Hưng Hóa was a former province of Vietnam during the Nguyễn dynasty that located the region what is present-day northwest Vietnam. Its capital was the citadel of Hưng Hóa. The province was taken by French troops commanded by Brière de l'Isle in 1884 from Chinese mercenary Black Flags.

==Background==
Before the 15th century, the Black River basin was the homeland of various hill polities and ethnic groups, such as Muang Then and Ngưu Hống of Tai Dam people. Among them, Ngưu Hống was a Vietnamese tributary state. In 1416, the Chinese Ming dynasty annexed Ngưu Hống. In 1431 the Vietnamese king Lê Lợi subdued them and captured the Muang Le leader Đèo Cát Hãn, who submitted as a vassal. Since then, the Đèo clan of White Tai had maintained themselves as the autonomous head of counties (tri châu) of Hưng Hóa region (Vietnamese collective designation for the whole region). They also paid tribute to neighbouring China, Burma, and Luang Phabang.
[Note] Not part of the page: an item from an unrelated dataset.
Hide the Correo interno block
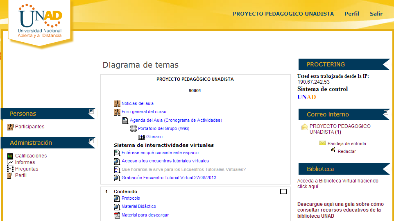 [386, 112]
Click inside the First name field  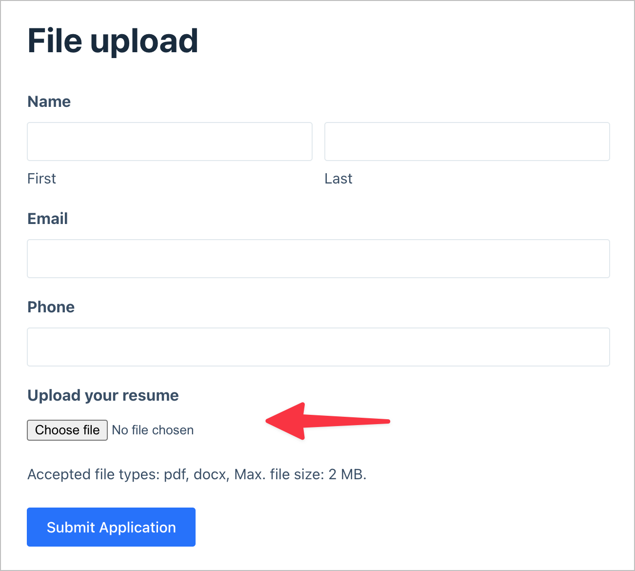pos(169,142)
The Vietnamese tightened their control over Hưng Hóa in the eighteenth century. Both the heads of counties (châu) and districts (huyện) were held by Kinh (Vietnamese) mandarins tri châu and tri huyện. Hưng Hóa was divided into 44 châu and 163 huyện.

==Reorganization==
At the time when the Nguyễn dynasty was established in 1802, Hưng Hóa was categorised as a trấn (protectorate). In 1830, Hưng Hóa was reorganised as a province with following districts:

- Tam Nông District
- Thanh Sơn
- Thanh Thủy
- Mai Châu
- Đà Bắc
- Phù Yên
- Mộc Châu
- Yên Châu
- Mai Sơn
- Sơn La
- Thuận Châu
- Quỳnh Nhai
- Tủa Chùa
- Tuần Giáo
- Lai Châu
- Ninh Biên
- Yên Lập
- Văn Chấn
- Trấn Yên
- Văn Bàn
- Chiêu Tấn
- Thủy Vĩ

The Deos continued to pay annual tribute to the Hue court to assert their semi-autonomous status while also paying tribute to the Thai court via Laotian kingdoms. The headquarters of the Deos were relocated to Lai Châu. Around 1840s, Deo lord Đèo Văn Trị saw the Hmong people from China migrated and settled on his lands in Lai Châu. When the Yellow Flags from China attacked in 1872, the Deos successfully resisted the invaders and were rewarded by Vietnamese emperor Tu Duc. Deo Van Seng was rewarded as the tri châu of Ninh Biên district, while his son Đèo Văn Trị was appointed as the tri châu of Lai Châu district. French forces took Hưng Hóa in April 1884. The province therefore had been reorganised many times by French administration from 1887 to 1900. Finally, the last remnant of Hưng Hóa was absorbed by the new Phú Thọ province in 1903.